- Directed by: Henri Decoin
- Written by: Jacques Companéez Henri Decoin Georges Tabet André Tabet
- Produced by: Lucien Masson Jacques Roitfeld
- Starring: Eddie Constantine Zizi Jeanmaire Nadia Gray
- Cinematography: Pierre Montazel
- Edited by: Claude Durand
- Music by: Philippe-Gérard
- Production companies: La Société des Films Sirius Les Productions Jacques Roitfeld
- Distributed by: La Société des Films Sirius
- Release date: 9 January 1957;
- Running time: 102 minutes
- Country: France
- Language: French

= Folies-Bergère (1957 film) =

1957 film

Folies-Bergère is a 1957 French musical comedy film directed by Henri Decoin and starring Eddie Constantine, Zizi Jeanmaire and Nadia Gray. It was shot in Technicolor with location shooting at the Folies-Bergère.
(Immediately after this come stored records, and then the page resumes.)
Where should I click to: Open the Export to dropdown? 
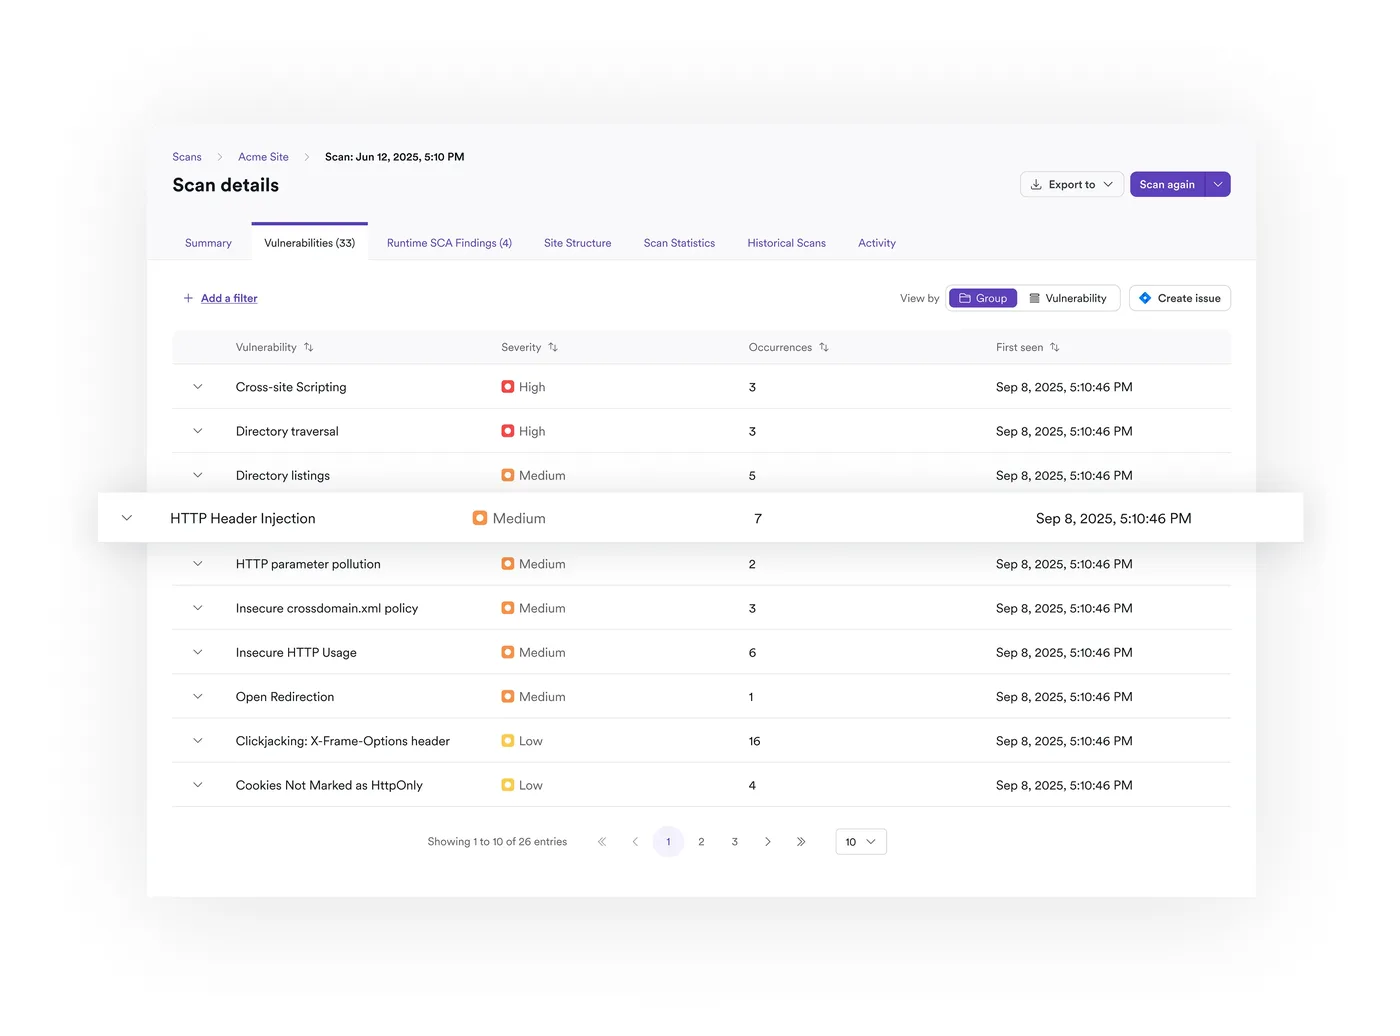[x=1071, y=185]

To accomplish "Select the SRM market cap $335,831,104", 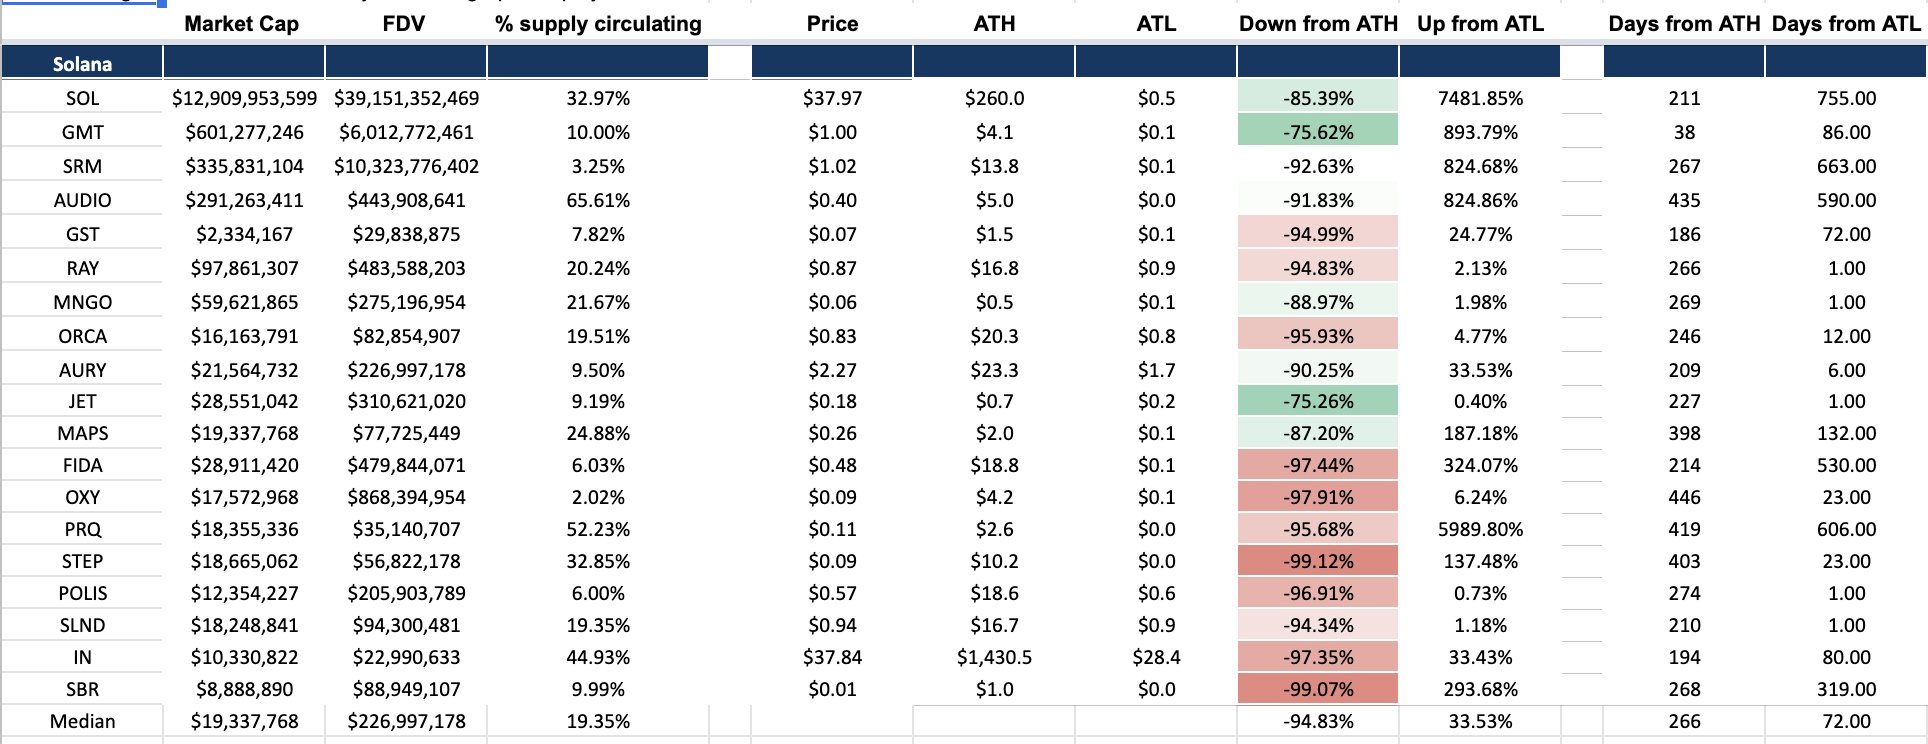I will (244, 166).
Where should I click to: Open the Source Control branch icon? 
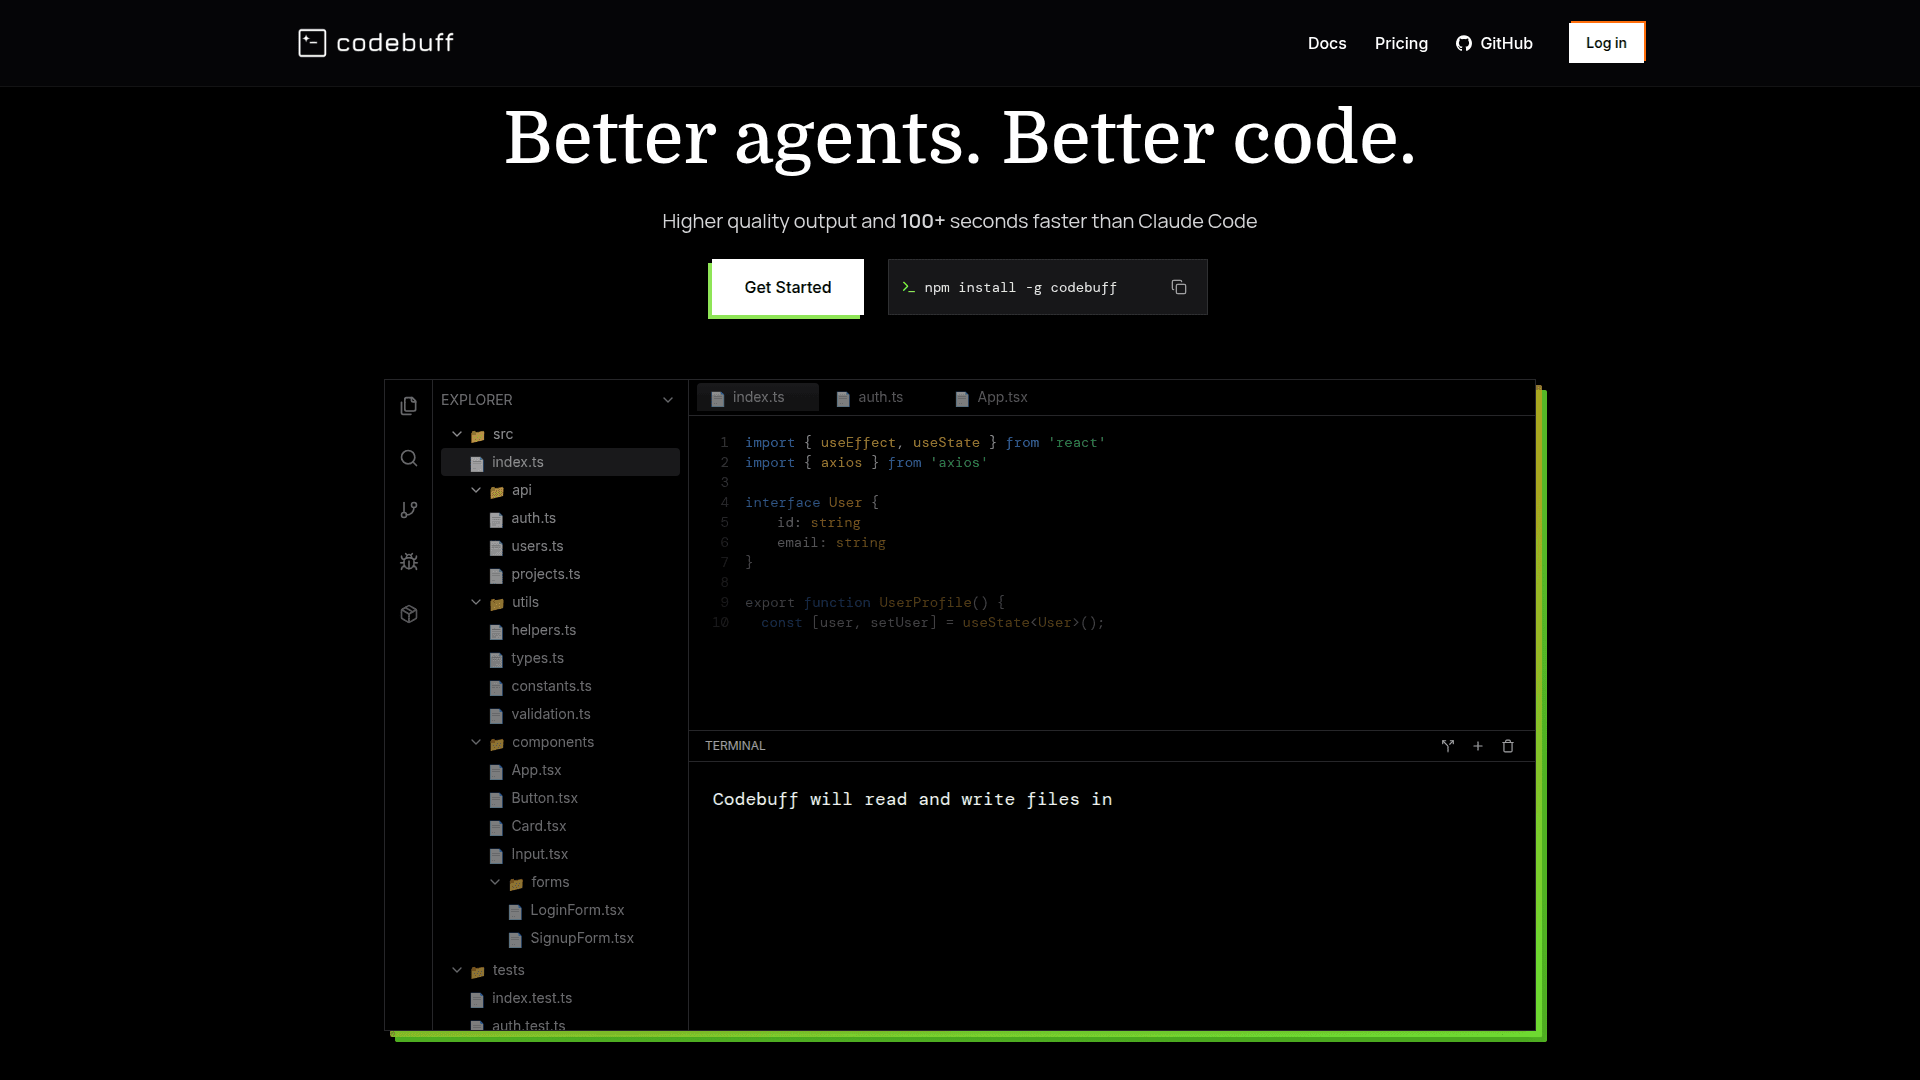click(409, 510)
The film's sets were designed by the art director Jacques Colombier.

==Synopsis==
An American soldier on leave in Paris heads to the Folies-Bergère as a lover of music hall. He meets and falls in love with the dancer Claudie and marries her. After leaving the army and attempting a career as a performer, he finds he is overshadowed by his wife's success and quarrels with her. He becomes attracted to a rising star Suzy and flirts with her to make his wife jealous.

==Cast==
- Eddie Constantine as 	Bob Wellington
- Zizi Jeanmaire as 	Claudie
- Nadia Gray as Suzy Morgan
- Yves Robert as 	Jeff
- Jacques Morel as 	Roland
- Édith Georges as 	Rita
- Nadine Tallier as 	Sonia
- Serge Perrault as 	Max
- Robert Pizani as 	Clairval
- Jacques Tarride as 	Adjoint du maire
- Jeff Davis as Harry
- Paul Barge as Concierge de l'hotel
- Jacques Castelot as 	Philippe Loiselet
- Pierre Mondy as 	Roger

== Bibliography ==
- Rège, Philippe. Encyclopedia of French Film Directors, Volume 1. Scarecrow Press, 2009.